MP signs letter in concerted push for better air quality
Pressure is mounting on Prime Minister Boris Johnson to help improve air quality and reduce the risk of another peak in Covid-19.
Central Suffolk and North Ipswich MP Dr Dan Poulter is among 90 parliamentarians to have signed a letter asking the country’s PM to support proposals made by the All-Party Parliamentary Group (APPG) on air pollution.
It comes after research from Queen Mary University London showed short-term air pollution makes people more likely to catch Covid-19, with further evidence suggesting the virus can be transported by pollution particles.

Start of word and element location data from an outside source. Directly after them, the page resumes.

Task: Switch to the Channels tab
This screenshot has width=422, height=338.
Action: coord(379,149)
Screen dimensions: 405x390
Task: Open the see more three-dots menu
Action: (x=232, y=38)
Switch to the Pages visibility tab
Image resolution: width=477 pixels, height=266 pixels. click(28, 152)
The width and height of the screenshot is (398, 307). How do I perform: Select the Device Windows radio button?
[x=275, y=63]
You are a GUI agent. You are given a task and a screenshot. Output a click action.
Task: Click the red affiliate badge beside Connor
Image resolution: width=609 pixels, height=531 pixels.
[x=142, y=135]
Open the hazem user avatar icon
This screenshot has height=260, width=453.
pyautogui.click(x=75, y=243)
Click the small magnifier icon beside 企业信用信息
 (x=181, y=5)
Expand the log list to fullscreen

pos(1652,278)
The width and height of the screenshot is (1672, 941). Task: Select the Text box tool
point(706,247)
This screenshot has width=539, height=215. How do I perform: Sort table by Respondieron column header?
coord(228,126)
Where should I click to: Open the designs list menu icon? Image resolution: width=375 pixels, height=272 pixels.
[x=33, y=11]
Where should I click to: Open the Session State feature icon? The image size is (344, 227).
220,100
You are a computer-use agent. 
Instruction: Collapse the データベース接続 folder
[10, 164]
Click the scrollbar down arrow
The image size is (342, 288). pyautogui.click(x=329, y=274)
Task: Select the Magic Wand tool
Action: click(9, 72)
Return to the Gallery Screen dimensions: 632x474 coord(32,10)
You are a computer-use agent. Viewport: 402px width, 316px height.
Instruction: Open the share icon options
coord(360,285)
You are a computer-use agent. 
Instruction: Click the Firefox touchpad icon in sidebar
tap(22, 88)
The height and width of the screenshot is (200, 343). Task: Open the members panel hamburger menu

Dr Poulter, a practising NHS psychiatrist and former health minister, said: “Air quality in my constituency has improved during lockdown, but, if we simply get back in our cars, there will be a return of pollution levels, which increases the risks of catching and becoming seriously ill or dying from coronavirus.
“No one wants to see a second peak and another drawn-out lockdown, so we must have a strategy of less travel, more frequent and safe public transport alongside greener, less-polluting vehicles and other additional measures if we are to cut pollution.
“The new normal should allow people to spend more time walking, cycling, working from home wherever possible and enjoying the outdoors with less pollution.”
The APPG’s strategy includes more frequent and cleaner public transport, a clampdown on wood and coal burning, better indoor air quality and the adoption of World Health Organisation air quality targets.
Geraint Davies, chairman of the APPG on air pollution, said “We know that air pollution kills, accounting for 64,000 early deaths each year and its damage to hearts and lungs make people more vulnerable to respiratory illnesses like coronavirus.
“It’s great that Dr Poulter is pressing for better air quality, in particular as we now know that short-term exposure to pollution makes people more vulnerable to Covid-19.
“The Government needs to build the added threat of pollution to infection into its plans for easing the lockdown and to take forward the air quality strategy to reduce a second peak risk.”